EU ANALYSIS: After a life of stress, deflation beckons.

The stress test was too little too late.

Over the weekend, one of Britain’s top wealth managers Full Circle summed up the stress-test rather well when asked to by The Slog. Said Chairman John Robson:

“The whole exercise had no merit, and should’ve taken place years ago. Not only is this long after the horse has bolted, the scrum halfway through the process supports the age-old adage, ‘Never ask a question if you don’t already know the answer’.”

Now the Lagarde/Trichet farce is behind us, it’s time for serious observers and investors to revisit the Big Picture of the EU’s fiscal and economic state. So let’s ignore the painting-by-numbers canvas presented to us so far, and try for a more realistic sketch.

Left to themselves, a number of banks in the EU would fail. The member States would admit this, if it wasn’t such an open invitation for the ClubMed ones to do just that. The problem then would be the domino effect on the Franco-German banks who lent the latin banks much of the money they blew in the first place. Anyway, the banks won’t be allowed to fail.

Equally, although Greece will be allowed to default (because the markets have become used to this idea) Spain and Portugal will not. They will be publicly and secretly propped up until such time as the German electorate declares that enough is enough – and the guardians of the Constitution there forbid any money-printing.

So the question remains, where will the money come from? And the answer of course is ‘us’. Put together unemployment, lack of stimulus, lower welfare benefits, higher taxes to pay for bank insolvency, thus slashed consumer spending – and you get….deflation. All these factors in turn immediately make property worth in the region of 35% less than it costs right now. The outlook for asset prices has never looked this glum in my lifetime.

Predicting what happens after that lot is gambling on the gee-gees without having a form-book handy.
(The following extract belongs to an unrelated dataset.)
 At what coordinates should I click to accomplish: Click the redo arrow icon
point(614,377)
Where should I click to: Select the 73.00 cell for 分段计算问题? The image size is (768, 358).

There are 27 cultures and different sets of commercial problems in the EU, and my knowledge of them is nowhere near profound enough to hazard even a guess. As always, it depends on who comes forward, what decisions they take, and how the assorted populations react.

If I were the Germans, I’d withdraw from the euro – if not the EU – and expand the export efforts that are already bearing fruit in the rest of the world. If I were William Hague, I’d ally with the Germans and Dutch – and begin again (at last) to have a proper say in European affairs….while copying the German export example. The rest of them would be left to lick their wounds and learn the benefits of playing a straight bat. The Chinese would be delighted to take up the slack (as they’re already doing in Greece) but that’s a problem we have no power at all to influence.

This won’t happen – I think. The process will be like watching paint dry, take years, and cost everyone a hundred times more than if they followed the Slog scenario above. But that’s life.